Editor's Note: This article contains coarse language that may offend some readers.
Last week, Navy SEAL Ryan “William” Owens was killed in action during a raid on Al-Qaeda in Yemen.
Following the news, many media outlets threw some blame at President Donald Trump.
Huffington Post's headline:
Independent Journal Review spoke with someone who wholly understands what it's like to fight terrorists: Delta Force Operator, Green Beret, and Master Sergeant Dale Comstock:
"Much of the media has no f****** clue what they’re talking about.
I’ve been to over seventy countries in the world as a soldier, security consultant, and civilian. I’ve been to every country in the Middle East. Yemen is one of the most dangerous countries on the planet. Syria isn’t the most dangerous country in the Middle East, Yemen is.
Most roads in Yemen have manned checkpoints. There are terrorist groups at every checkpoint. There is Al-Qaeda, ISIS, and the Houthis — who are funded by Iran. The streets aren’t safe.
If you have a white face on the streets of Yemen, it’s a death sentence. There is a very high chance that you will get captured and killed."
Comstock painted a picture of just hard it can be to conduct operations in Yemen:
"The Emirati army occupies the airport. But the checkpoints into the airport are manned by one of the jihadists groups, all three of which think killing Americans is a sacred duty.
You can’t move on foot. You can’t move on the roads. If you do, you’ll end up in a firefight that could cost you and your team your lives.

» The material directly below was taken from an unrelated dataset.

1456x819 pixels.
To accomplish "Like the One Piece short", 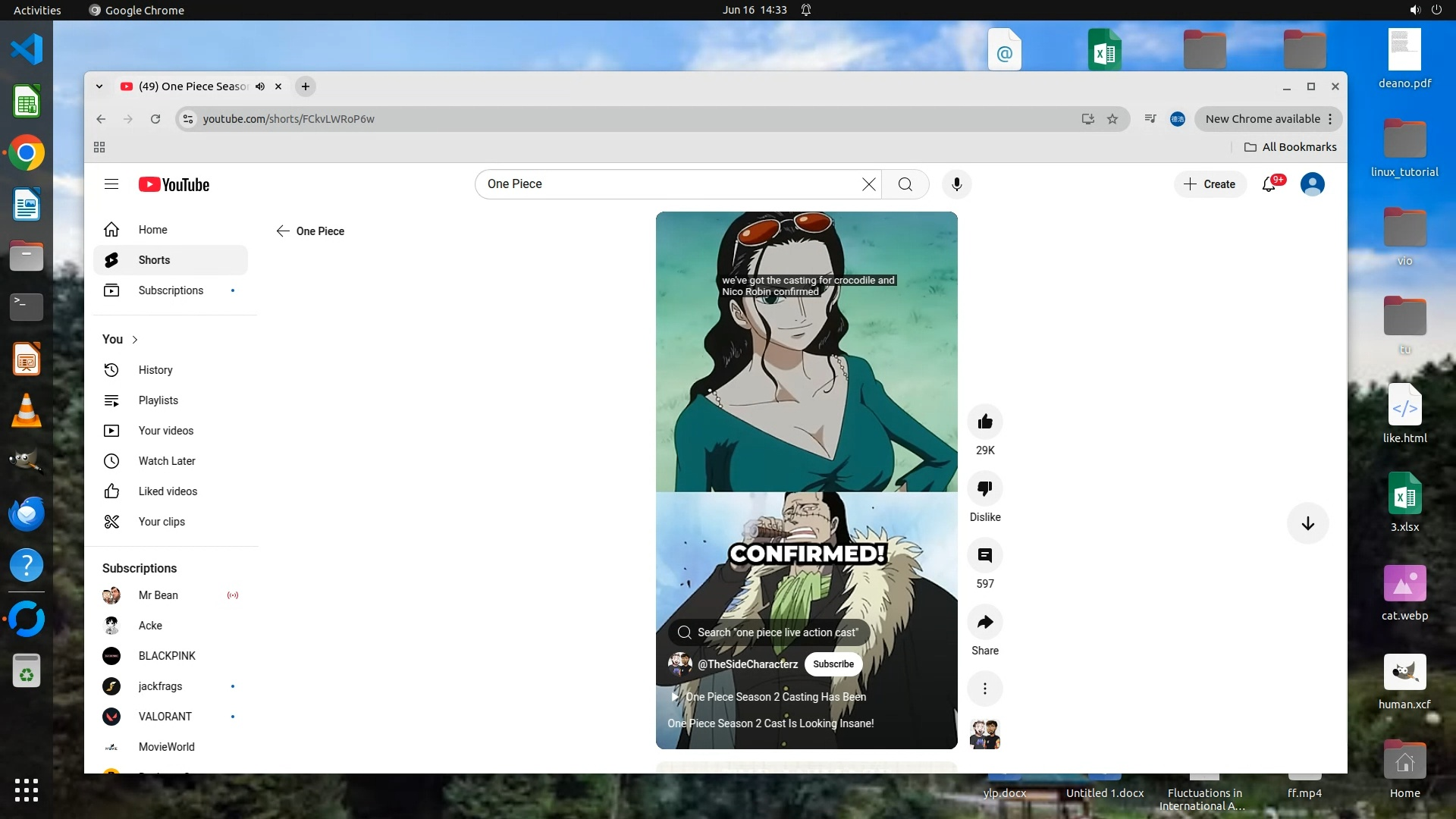I will click(x=984, y=422).
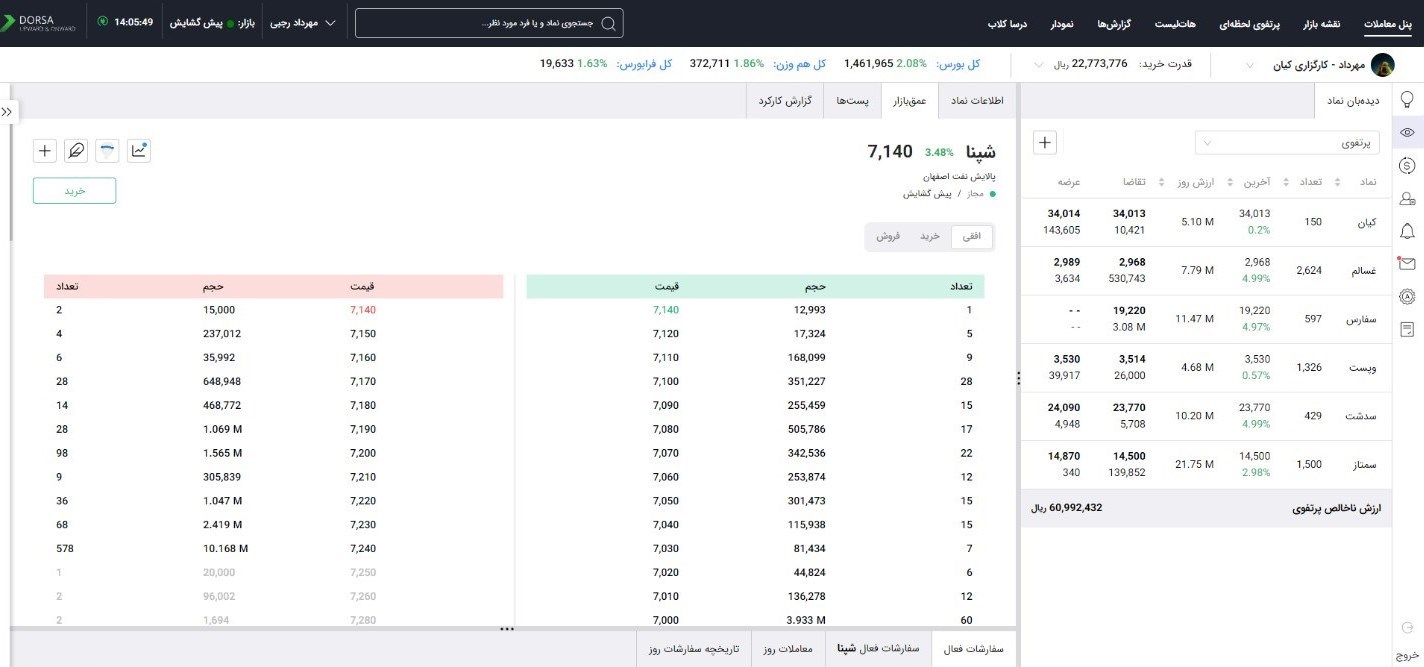Open the اطلاعات نماد tab
Image resolution: width=1424 pixels, height=667 pixels.
click(x=976, y=101)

The terrorists have protected themselves and secured themselves, too. They have IEDs surrounding their bases. They have tripwires. They run surveillance and counter surveillance. In some ways, they operate like a military without a state behind them. They’ve learned a lot of lessons from Iraq, and because of that, they are much more deadly than before.
Because of the extremely dangerous conditions, it’s not an easy place for a Navy SEAL or any other operator to do their job. The situation on the ground is a lot like Somalia was.
If an American soldier was spotted, people would jump at the chance to kill them and parade their body in front of everyone."
Then he laid into those who are trying to blame Trump for Owens's death:
"People going after Trump for Yemen do not understand how raids work. I’ve been on several, and sometimes the worst-case scenario is what happens.
They don’t have any idea what could have gone wrong, how complex the planning was, and if anyone on the SEAL team made a mistake.
To blame it on Trump is more than short-sighted. He doesn’t control the forces on the ground. And he has enough respect for our military that he defers to the professionals who he chose to lead the greatest fighting force on the planet.
It’s tragic that a SEAL lost their life, but when they signed up, they knew the risk. Every time I went out and fought for my country I knew the risk. I’ve seen a lot of bad sh*t happen."
Comstock finished by pointing out who he held chiefly responsible when he lost friends on the battlefield, “I’ve lost my buddies on the other side of the world. But the main person I held accountable for their death wasn’t the Commander-in-Chief I was serving at the time, it was the enemy I was sent to kill.”